[Collected data entries]
- Opening Delimiter -

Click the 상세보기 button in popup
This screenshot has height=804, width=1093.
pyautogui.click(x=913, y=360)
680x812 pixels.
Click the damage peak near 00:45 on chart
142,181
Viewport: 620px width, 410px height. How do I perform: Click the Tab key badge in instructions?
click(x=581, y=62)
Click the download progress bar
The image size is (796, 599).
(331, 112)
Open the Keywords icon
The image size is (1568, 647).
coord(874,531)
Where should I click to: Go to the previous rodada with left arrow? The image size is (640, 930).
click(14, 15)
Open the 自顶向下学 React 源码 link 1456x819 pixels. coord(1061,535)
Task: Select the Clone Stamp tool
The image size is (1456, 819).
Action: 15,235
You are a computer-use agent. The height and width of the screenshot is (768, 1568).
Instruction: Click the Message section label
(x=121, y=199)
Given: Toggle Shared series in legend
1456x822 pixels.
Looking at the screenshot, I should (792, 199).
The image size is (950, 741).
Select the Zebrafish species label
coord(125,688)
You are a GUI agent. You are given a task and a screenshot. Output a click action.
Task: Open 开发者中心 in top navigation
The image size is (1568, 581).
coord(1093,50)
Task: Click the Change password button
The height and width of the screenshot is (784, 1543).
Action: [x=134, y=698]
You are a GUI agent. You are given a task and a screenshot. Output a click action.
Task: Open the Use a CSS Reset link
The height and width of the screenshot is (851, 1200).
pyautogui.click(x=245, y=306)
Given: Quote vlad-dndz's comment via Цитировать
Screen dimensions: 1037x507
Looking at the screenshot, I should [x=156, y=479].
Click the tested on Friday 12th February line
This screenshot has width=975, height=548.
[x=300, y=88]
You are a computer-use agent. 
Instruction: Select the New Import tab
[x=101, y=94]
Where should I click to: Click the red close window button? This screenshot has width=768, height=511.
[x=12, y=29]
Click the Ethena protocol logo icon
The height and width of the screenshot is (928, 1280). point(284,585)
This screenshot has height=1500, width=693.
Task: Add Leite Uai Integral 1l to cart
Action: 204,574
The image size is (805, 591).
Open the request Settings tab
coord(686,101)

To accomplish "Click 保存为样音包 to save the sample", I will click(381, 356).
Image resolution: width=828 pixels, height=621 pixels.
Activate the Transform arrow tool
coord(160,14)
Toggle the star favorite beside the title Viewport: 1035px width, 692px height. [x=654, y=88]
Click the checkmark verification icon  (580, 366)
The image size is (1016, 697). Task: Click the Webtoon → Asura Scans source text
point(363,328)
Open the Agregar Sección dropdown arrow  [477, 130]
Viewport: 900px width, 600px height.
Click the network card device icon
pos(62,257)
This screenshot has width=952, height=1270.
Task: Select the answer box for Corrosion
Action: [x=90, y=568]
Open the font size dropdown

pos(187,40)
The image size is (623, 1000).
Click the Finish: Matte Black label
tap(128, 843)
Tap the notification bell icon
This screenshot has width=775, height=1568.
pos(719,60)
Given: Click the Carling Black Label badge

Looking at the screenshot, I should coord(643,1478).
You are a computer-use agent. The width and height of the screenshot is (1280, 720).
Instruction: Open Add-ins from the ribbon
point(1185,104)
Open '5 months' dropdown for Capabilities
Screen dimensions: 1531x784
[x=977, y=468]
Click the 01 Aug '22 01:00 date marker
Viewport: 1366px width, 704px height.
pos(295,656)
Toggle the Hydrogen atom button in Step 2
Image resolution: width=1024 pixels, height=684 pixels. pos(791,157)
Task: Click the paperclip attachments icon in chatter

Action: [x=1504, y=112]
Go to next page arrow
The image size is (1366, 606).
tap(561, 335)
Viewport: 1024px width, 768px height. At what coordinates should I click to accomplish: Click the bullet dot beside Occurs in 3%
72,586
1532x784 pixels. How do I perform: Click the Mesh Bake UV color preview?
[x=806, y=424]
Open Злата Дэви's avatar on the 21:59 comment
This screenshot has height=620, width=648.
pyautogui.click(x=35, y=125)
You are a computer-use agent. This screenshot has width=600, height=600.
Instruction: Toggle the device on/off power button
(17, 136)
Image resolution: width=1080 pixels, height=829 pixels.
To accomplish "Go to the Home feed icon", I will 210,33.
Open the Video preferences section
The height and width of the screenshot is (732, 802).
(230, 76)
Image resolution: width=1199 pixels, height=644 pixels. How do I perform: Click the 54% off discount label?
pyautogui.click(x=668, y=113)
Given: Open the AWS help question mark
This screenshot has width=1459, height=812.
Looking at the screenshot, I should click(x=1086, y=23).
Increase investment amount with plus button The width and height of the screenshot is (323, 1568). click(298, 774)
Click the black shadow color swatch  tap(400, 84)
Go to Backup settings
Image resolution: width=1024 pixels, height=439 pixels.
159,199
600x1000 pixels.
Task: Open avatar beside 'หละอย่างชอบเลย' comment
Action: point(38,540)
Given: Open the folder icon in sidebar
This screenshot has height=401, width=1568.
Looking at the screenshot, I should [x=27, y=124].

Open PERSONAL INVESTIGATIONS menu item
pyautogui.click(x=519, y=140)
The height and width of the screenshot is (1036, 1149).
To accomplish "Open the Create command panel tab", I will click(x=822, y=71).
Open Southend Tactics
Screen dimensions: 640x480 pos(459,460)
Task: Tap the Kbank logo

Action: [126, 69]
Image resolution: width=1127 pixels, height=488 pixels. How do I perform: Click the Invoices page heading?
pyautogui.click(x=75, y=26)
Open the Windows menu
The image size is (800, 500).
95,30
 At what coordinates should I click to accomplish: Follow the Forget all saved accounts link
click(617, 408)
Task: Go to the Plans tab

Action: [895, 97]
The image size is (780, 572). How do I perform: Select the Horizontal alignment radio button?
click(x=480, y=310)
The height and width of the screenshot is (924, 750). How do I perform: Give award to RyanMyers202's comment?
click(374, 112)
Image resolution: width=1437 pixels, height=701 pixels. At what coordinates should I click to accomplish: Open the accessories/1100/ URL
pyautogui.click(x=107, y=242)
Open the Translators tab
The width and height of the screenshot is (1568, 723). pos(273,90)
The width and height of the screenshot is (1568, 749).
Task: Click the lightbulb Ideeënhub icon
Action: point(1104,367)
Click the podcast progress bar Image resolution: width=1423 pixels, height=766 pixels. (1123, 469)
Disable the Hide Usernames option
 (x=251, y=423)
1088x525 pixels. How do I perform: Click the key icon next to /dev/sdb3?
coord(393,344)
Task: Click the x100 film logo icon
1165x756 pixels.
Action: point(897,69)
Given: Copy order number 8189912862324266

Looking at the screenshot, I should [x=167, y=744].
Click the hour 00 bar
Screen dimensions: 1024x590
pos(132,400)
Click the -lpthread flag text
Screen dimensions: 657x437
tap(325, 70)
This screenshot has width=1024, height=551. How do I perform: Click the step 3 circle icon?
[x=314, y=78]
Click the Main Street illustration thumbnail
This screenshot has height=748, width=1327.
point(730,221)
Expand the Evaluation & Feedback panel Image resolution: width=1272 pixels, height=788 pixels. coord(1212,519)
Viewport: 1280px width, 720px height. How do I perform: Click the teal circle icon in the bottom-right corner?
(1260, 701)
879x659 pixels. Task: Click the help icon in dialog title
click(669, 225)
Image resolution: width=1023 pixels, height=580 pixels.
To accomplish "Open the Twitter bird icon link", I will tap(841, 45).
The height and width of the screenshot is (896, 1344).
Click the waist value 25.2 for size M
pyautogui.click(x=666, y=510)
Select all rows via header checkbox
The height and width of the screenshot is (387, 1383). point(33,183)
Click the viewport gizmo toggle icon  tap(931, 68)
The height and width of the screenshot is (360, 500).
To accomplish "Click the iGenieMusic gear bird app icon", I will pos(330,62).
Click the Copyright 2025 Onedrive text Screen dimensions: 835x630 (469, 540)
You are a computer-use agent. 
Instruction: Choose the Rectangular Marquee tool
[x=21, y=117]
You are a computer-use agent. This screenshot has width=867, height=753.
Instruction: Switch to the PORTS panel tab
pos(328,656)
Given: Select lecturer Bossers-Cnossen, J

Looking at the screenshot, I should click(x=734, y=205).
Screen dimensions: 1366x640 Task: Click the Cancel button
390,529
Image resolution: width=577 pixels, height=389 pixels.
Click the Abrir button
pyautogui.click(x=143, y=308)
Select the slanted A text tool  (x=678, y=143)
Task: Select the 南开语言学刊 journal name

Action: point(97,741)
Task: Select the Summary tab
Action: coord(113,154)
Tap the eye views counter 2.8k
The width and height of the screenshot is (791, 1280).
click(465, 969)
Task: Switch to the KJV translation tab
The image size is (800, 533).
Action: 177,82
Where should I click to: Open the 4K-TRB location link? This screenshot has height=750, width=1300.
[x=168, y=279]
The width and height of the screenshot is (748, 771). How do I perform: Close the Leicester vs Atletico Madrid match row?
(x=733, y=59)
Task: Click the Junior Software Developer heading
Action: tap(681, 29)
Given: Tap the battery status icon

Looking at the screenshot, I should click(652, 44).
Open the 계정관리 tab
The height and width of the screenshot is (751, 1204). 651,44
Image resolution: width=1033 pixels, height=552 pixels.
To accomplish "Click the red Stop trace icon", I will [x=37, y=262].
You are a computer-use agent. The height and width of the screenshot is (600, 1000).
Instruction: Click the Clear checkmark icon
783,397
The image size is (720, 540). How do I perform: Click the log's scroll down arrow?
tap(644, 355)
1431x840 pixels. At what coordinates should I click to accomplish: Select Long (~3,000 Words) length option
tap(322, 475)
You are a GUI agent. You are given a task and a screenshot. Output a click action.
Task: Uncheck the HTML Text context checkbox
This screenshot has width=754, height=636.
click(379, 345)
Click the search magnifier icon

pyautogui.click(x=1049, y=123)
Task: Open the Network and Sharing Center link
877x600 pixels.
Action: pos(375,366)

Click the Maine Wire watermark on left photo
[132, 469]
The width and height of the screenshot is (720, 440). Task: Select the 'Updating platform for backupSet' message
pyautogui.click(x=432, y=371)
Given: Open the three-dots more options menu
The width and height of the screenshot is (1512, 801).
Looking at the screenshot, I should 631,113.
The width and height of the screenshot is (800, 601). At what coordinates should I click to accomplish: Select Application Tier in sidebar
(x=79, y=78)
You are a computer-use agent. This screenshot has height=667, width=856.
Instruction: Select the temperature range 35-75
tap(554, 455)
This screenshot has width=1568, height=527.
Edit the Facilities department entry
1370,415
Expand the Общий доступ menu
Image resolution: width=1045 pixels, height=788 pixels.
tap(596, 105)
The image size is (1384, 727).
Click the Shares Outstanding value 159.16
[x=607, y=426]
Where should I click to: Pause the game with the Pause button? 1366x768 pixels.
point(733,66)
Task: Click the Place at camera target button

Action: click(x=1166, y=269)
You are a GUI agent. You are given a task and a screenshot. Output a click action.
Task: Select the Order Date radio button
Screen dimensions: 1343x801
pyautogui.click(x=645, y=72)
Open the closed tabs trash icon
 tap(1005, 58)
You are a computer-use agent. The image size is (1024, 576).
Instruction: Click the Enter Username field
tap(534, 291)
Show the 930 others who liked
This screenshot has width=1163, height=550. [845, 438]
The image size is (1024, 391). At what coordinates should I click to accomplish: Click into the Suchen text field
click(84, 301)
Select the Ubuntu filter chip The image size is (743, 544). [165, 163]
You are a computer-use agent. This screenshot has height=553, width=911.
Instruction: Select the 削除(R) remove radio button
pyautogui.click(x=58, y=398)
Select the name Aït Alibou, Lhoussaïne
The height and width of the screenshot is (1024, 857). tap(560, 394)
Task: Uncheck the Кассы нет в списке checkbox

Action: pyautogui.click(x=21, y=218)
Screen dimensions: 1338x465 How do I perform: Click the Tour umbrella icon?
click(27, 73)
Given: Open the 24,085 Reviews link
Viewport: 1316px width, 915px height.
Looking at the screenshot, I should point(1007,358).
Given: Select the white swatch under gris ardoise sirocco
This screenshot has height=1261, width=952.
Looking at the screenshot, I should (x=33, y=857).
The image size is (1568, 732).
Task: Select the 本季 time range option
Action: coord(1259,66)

- Closing Delimiter -

● **Work order**
Lines holding "Expand": copy each one from the records above.

● **Result for this task**
Expand the Evaluation & Feedback panel Image resolution: width=1272 pixels, height=788 pixels. coord(1212,519)
Expand the Общий доступ menu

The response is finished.